**What to do:**
Give the data below again exactly, and drop each picture from it.

Excerpts from a dataset
-----
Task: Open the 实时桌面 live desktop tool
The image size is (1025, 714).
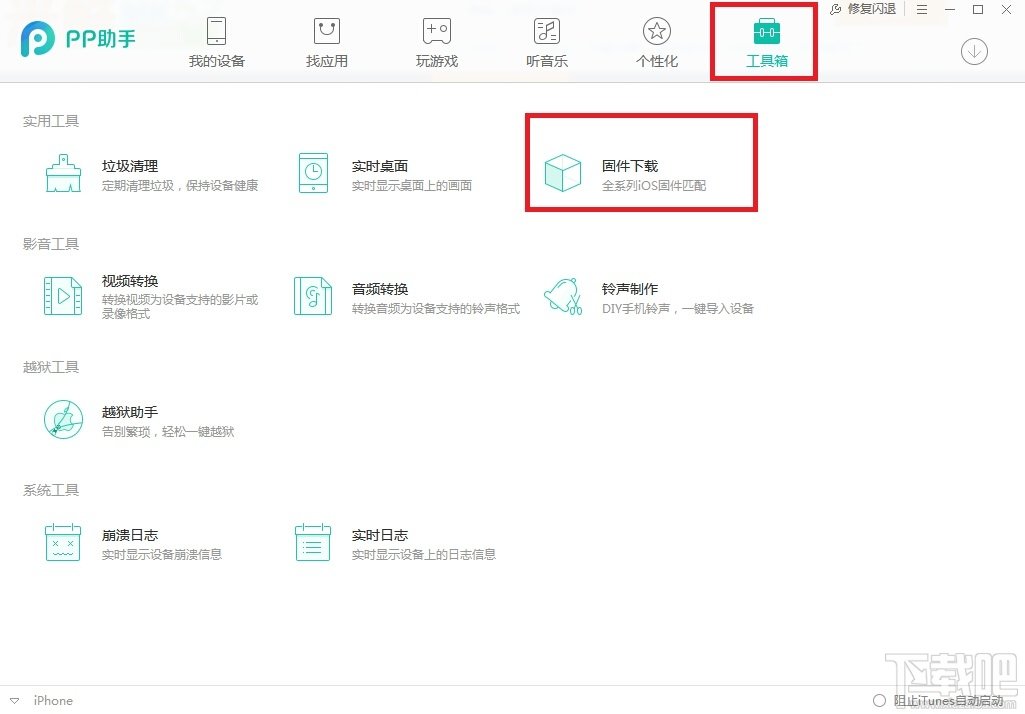Action: (312, 172)
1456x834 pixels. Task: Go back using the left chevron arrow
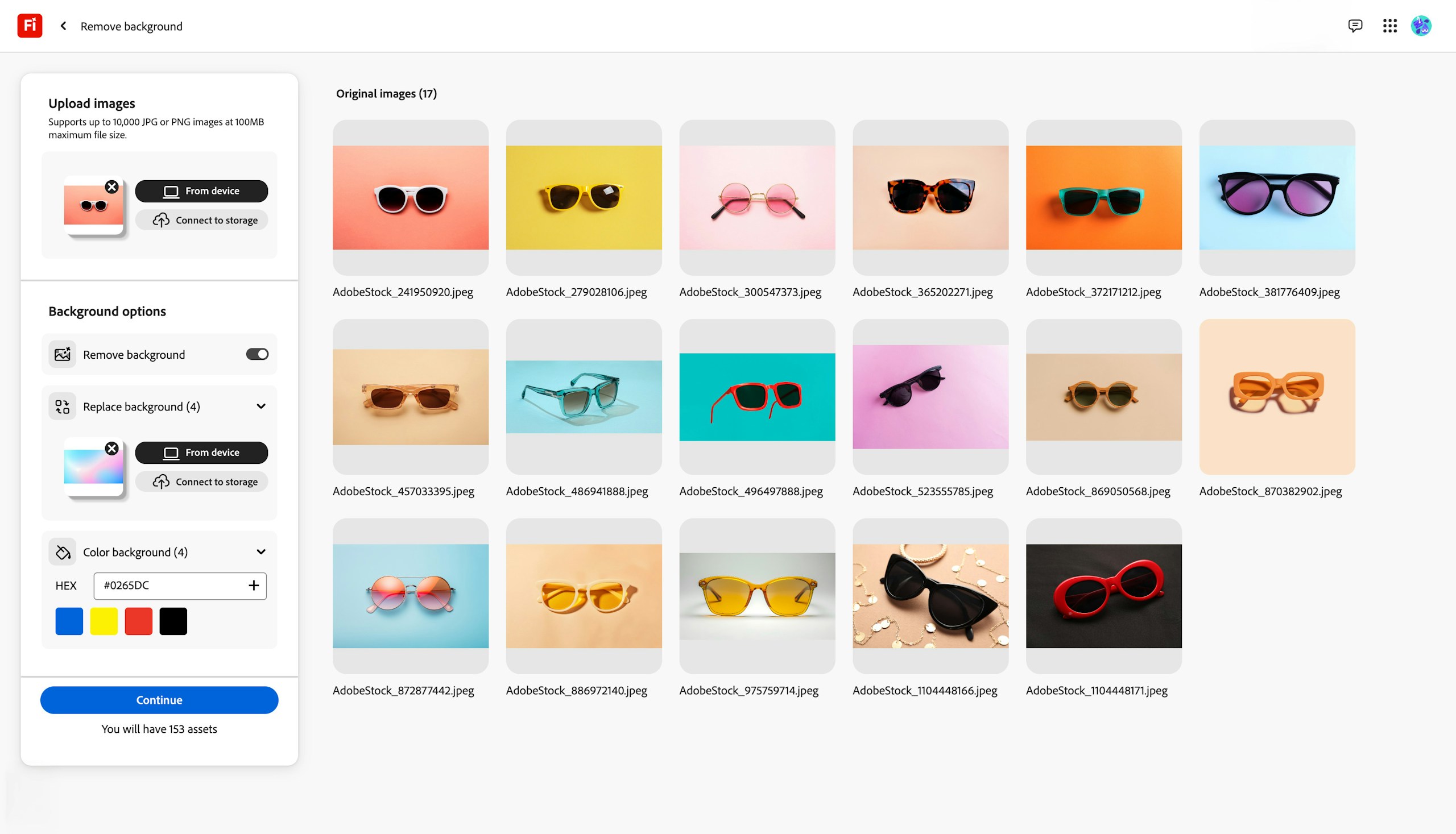point(64,26)
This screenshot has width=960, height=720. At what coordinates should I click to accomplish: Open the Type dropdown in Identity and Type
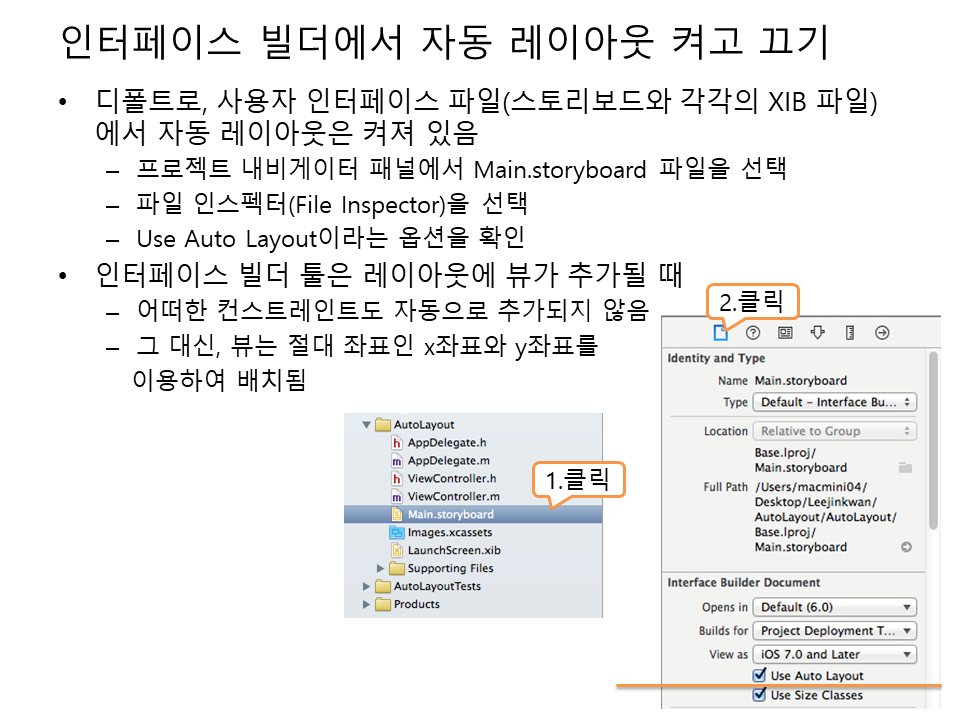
-----
**Response:**
Task: Open the 实时桌面 live desktop tool
The image size is (1025, 714).
Action: (312, 172)
1456x834 pixels. Task: Go back using the left chevron arrow
point(64,26)
This screenshot has width=960, height=720. At what coordinates should I click to accomplish: Open the Type dropdown in Identity and Type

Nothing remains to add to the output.